Ag Brands Have A Strange Problem

Agriculture marketing has a strange problem. There’s no shortage of effort—brands are spending money, showing up at trade shows, running ads, posting on social media, and producing content. On paper, it looks like everything is working. But when you actually look at results—engagement, trust, and influence on buying decisions—most of it falls flat. Not because agriculture is hard to market, but because most ag marketing is still built on outdated assumptions about how farmers actually make decisions.

At its core, a lot of ag marketing is still operating like it’s decades behind. The model is simple: push a message out, repeat it often, and hope it sticks. That worked when information was limited and attention was controlled. Today, it doesn’t. Farmers aren’t relying on ads to learn about products anymore. They’re watching other farmers, listening to podcasts, following creators, and comparing real-world experiences. The shift isn’t subtle—it’s fundamental. And most marketing hasn’t caught up.

Part of the disconnect is that so much agriculture marketing still feels like it was written in a boardroom. It leans heavily on product features, technical specs, and carefully worded claims. But farmers don’t make decisions based on polished language. They base decisions on what worked last year, what their neighbors are seeing, and what they believe will hold up under real pressure. When marketing ignores that reality, it immediately feels off. You can sense when something sounds good but hasn’t actually been lived.

At the same time, there’s been a noticeable push toward better production quality in ag marketing. The visuals are sharper, the drone shots are smoother, the edits are cleaner. But too often, brands stop at looking better instead of saying something better. You end up with content that’s visually impressive but ultimately empty—no real insight, no takeaway, no reason to remember it. Farmers aren’t impressed by how something looks if it doesn’t teach them anything or reflect something real.

Another issue is that most ag marketing doesn’t reflect how farming actually works. Farming is unpredictable, messy, and rarely perfect, yet marketing almost always shows ideal conditions and flawless outcomes. That creates a credibility gap. Farmers know better. They know things don’t always go as planned, and when marketing only highlights best-case scenarios, it starts to feel disconnected from reality. What actually resonates are the details that feel true—what didn’t work, what changed mid-season, what surprised you, and what you’d do differently next time.
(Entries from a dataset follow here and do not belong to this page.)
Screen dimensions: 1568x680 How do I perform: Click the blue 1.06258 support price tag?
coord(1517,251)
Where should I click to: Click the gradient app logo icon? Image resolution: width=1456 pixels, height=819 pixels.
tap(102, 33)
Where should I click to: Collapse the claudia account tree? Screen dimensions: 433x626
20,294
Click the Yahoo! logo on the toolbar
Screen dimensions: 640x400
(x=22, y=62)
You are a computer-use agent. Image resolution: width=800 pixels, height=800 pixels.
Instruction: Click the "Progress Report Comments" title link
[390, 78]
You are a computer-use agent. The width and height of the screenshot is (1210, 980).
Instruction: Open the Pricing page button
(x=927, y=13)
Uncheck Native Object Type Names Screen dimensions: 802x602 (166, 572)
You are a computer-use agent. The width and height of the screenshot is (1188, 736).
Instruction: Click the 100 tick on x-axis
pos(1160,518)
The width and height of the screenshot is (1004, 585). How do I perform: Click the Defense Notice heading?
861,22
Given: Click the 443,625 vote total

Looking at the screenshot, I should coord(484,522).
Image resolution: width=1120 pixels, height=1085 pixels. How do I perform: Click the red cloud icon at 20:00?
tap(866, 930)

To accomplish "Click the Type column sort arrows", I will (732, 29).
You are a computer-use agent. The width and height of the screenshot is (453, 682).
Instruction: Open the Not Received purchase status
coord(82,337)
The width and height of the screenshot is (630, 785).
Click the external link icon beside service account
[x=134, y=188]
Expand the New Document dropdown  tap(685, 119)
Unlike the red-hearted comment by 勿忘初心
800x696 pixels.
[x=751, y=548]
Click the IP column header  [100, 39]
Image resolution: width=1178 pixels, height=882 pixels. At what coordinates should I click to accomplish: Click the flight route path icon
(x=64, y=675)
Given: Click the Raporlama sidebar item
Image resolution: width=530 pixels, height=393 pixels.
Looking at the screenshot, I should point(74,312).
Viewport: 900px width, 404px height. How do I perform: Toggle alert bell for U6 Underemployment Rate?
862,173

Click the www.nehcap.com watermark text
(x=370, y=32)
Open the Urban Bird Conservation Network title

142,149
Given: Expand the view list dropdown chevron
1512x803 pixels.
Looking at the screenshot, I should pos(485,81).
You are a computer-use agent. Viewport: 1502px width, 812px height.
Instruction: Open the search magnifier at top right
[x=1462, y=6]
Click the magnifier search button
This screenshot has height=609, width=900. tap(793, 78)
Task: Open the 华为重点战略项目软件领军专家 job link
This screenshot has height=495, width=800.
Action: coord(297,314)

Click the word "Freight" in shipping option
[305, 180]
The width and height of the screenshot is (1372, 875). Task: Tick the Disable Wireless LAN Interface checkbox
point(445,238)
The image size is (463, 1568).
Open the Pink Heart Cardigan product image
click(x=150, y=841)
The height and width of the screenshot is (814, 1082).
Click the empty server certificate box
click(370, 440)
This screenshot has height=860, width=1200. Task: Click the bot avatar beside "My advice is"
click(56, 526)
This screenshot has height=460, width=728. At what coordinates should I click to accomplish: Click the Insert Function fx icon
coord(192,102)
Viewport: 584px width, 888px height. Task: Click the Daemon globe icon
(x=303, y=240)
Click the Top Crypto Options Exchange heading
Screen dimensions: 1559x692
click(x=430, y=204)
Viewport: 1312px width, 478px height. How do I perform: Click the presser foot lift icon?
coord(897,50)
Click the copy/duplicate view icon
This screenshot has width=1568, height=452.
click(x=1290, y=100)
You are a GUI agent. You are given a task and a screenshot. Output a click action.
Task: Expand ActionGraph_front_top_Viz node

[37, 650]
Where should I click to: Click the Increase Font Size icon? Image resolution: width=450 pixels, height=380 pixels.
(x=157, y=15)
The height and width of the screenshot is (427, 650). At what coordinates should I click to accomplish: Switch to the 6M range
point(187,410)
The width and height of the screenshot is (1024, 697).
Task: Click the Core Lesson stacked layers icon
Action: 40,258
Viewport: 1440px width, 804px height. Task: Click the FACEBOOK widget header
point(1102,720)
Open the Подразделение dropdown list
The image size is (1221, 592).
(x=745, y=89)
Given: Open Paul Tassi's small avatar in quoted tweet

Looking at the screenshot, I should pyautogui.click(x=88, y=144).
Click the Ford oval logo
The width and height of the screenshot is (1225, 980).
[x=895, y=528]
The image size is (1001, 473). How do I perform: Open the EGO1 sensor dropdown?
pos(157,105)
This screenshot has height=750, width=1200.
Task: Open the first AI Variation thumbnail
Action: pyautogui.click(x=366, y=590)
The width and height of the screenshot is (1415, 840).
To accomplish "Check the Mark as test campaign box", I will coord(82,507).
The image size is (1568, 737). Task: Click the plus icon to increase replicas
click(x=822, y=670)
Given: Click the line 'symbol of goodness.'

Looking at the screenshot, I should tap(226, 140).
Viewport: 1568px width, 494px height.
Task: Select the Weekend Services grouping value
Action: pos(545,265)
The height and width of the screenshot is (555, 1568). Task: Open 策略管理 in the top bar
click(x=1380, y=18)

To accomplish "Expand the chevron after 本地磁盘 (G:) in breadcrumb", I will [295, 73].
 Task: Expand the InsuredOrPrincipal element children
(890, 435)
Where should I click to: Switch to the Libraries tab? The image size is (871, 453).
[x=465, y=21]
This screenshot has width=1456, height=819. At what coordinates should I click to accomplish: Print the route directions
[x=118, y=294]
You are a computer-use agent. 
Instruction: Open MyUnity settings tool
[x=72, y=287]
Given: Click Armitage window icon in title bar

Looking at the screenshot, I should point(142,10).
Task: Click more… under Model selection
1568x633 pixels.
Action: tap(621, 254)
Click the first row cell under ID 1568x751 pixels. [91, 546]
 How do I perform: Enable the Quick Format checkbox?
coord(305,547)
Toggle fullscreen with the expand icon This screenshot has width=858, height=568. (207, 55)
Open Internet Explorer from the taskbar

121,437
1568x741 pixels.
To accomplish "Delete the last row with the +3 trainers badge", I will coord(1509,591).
There’s also a structural problem in how content is approached. Many brands still think in terms of campaigns—launch something, push it for a few weeks, then move on. But that’s not how trust is built. Farmers don’t change behavior because of one video or one ad. It takes consistent exposure over time, across different platforms and moments. The brands that are gaining traction aren’t necessarily louder—they’re more consistent. They show up regularly, across seasons, and across formats. They’re not just running campaigns; they’re building content ecosystems.

Underlying all of this is a simple but important reality: attention has moved. It’s shifted from print to digital, from institutions to individuals, and from ads to content. Farmers are spending time on YouTube, TikTok, podcasts, and social feeds. But many brands are still allocating effort based on where attention used to be, not where it actually is now. That gap is where most ag marketing loses relevance.

When you look at what does work, the pattern is clear. It’s grounded in real experience, not claims. It focuses on people, not just products. It prioritizes consistency over one-off campaigns and education over promotion. It allows farmers to speak in their own voice and shows the process, not just the outcome. The result is content that doesn’t feel like marketing at all—it feels like recommendation. And in agriculture, that distinction matters more than anything.

Most ag marketing doesn’t fail because of a lack of effort or budget. It fails because it’s solving the wrong problem. Farmers don’t need more messaging—they need more meaning. The brands that understand that, and adjust how they communicate accordingly, are the ones that will actually break through.